● **Material for the task**
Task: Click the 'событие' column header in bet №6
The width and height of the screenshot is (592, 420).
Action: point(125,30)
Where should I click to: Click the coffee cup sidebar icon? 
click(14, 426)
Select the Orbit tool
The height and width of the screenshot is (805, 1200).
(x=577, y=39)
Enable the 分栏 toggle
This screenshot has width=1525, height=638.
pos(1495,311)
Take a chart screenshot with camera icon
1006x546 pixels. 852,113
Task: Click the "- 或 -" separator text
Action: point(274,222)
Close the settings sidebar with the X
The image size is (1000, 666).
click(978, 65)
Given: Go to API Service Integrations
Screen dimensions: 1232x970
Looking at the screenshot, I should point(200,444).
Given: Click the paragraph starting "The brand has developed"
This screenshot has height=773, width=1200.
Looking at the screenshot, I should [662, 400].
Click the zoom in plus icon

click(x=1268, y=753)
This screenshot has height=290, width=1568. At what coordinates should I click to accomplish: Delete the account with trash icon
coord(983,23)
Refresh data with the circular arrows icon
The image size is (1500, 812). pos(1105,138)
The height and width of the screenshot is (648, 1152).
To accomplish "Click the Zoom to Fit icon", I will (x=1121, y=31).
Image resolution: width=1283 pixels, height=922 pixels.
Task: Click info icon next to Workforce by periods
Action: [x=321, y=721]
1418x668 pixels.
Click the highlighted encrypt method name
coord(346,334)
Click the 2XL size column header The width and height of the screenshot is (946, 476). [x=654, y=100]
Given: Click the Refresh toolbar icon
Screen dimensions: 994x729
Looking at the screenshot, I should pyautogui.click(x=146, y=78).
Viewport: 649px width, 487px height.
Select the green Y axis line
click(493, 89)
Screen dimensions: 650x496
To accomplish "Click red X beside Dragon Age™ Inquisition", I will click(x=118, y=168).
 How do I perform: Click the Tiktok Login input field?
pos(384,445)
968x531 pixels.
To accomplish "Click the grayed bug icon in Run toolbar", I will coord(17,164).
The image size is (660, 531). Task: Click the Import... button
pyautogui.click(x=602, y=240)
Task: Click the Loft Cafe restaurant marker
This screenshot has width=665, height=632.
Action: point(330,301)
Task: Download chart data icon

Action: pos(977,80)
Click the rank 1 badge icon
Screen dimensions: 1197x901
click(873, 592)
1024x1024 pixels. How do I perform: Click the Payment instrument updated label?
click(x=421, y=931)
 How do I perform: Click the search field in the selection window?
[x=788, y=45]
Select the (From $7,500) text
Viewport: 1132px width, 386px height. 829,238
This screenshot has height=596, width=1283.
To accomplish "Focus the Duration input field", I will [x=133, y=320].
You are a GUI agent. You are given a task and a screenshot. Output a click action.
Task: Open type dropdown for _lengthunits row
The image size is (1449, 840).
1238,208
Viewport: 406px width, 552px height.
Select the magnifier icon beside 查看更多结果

● **What you should do**
Each entry above is to be copied out exactly.

● **Solution below**
Task: Click the 'событие' column header in bet №6
The width and height of the screenshot is (592, 420).
Action: point(125,30)
Where should I click to: Click the coffee cup sidebar icon? 
click(14, 426)
Select the Orbit tool
The height and width of the screenshot is (805, 1200).
(x=577, y=39)
Enable the 分栏 toggle
This screenshot has width=1525, height=638.
pos(1495,311)
Take a chart screenshot with camera icon
1006x546 pixels. 852,113
Task: Click the "- 或 -" separator text
Action: point(274,222)
Close the settings sidebar with the X
The image size is (1000, 666).
click(978, 65)
Given: Go to API Service Integrations
Screen dimensions: 1232x970
Looking at the screenshot, I should point(200,444).
Given: Click the paragraph starting "The brand has developed"
This screenshot has height=773, width=1200.
Looking at the screenshot, I should [662, 400].
Click the zoom in plus icon

click(x=1268, y=753)
This screenshot has height=290, width=1568. At what coordinates should I click to accomplish: Delete the account with trash icon
coord(983,23)
Refresh data with the circular arrows icon
The image size is (1500, 812). pos(1105,138)
The height and width of the screenshot is (648, 1152).
To accomplish "Click the Zoom to Fit icon", I will (x=1121, y=31).
Image resolution: width=1283 pixels, height=922 pixels.
Task: Click info icon next to Workforce by periods
Action: [x=321, y=721]
1418x668 pixels.
Click the highlighted encrypt method name
coord(346,334)
Click the 2XL size column header The width and height of the screenshot is (946, 476). [x=654, y=100]
Given: Click the Refresh toolbar icon
Screen dimensions: 994x729
Looking at the screenshot, I should pyautogui.click(x=146, y=78).
Viewport: 649px width, 487px height.
Select the green Y axis line
click(493, 89)
Screen dimensions: 650x496
To accomplish "Click red X beside Dragon Age™ Inquisition", I will click(x=118, y=168).
 How do I perform: Click the Tiktok Login input field?
pos(384,445)
968x531 pixels.
To accomplish "Click the grayed bug icon in Run toolbar", I will coord(17,164).
The image size is (660, 531). Task: Click the Import... button
pyautogui.click(x=602, y=240)
Task: Click the Loft Cafe restaurant marker
This screenshot has width=665, height=632.
Action: point(330,301)
Task: Download chart data icon

Action: pos(977,80)
Click the rank 1 badge icon
Screen dimensions: 1197x901
click(873, 592)
1024x1024 pixels. How do I perform: Click the Payment instrument updated label?
click(x=421, y=931)
 How do I perform: Click the search field in the selection window?
[x=788, y=45]
Select the (From $7,500) text
Viewport: 1132px width, 386px height. 829,238
This screenshot has height=596, width=1283.
To accomplish "Focus the Duration input field", I will [x=133, y=320].
You are a GUI agent. You are given a task and a screenshot. Output a click action.
Task: Open type dropdown for _lengthunits row
The image size is (1449, 840).
1238,208
Viewport: 406px width, 552px height.
Select the magnifier icon beside 查看更多结果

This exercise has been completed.